**YOUR TASK**
Below, find each line holding "sidebar" and state how many there are, using the number alone.

**RECORDS TO PROCESS**

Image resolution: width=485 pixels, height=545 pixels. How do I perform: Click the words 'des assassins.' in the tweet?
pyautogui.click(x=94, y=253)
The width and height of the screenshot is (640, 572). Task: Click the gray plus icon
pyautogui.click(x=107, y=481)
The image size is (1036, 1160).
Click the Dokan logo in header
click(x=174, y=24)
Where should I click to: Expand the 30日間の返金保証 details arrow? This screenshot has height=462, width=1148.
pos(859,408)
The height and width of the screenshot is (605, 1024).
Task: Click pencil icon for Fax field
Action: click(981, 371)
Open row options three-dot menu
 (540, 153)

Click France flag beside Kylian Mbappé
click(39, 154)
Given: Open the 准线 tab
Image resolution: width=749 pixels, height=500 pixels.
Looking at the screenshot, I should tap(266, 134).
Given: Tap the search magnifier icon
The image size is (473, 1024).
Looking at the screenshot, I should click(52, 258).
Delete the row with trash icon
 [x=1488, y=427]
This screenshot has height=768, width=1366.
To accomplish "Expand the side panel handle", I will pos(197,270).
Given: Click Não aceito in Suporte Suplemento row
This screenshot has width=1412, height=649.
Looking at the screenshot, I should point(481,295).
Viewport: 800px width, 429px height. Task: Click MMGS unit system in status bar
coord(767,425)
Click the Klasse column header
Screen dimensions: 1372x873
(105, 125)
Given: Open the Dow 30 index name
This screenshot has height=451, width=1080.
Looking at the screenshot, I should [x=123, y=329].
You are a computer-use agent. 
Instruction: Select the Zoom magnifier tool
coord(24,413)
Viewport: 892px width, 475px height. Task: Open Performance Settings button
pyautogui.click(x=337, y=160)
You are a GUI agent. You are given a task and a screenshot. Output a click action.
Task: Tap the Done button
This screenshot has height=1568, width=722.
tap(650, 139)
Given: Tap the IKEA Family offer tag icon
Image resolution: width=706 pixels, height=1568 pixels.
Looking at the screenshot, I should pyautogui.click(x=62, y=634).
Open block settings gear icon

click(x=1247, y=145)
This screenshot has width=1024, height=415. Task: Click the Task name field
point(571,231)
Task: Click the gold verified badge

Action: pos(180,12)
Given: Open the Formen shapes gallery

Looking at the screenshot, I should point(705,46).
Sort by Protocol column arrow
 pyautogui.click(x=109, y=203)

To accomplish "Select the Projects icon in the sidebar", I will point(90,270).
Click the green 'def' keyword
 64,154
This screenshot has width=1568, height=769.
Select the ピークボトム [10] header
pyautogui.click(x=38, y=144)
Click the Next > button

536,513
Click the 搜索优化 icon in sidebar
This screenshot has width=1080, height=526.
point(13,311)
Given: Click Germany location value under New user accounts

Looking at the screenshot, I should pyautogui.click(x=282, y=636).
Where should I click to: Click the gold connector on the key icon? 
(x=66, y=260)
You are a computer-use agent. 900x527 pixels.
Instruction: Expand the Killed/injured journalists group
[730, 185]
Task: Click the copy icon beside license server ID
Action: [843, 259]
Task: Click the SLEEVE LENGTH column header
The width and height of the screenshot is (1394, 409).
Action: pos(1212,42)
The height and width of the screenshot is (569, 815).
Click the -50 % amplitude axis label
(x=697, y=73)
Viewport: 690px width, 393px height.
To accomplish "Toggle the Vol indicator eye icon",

**COMPLETED TASK**
2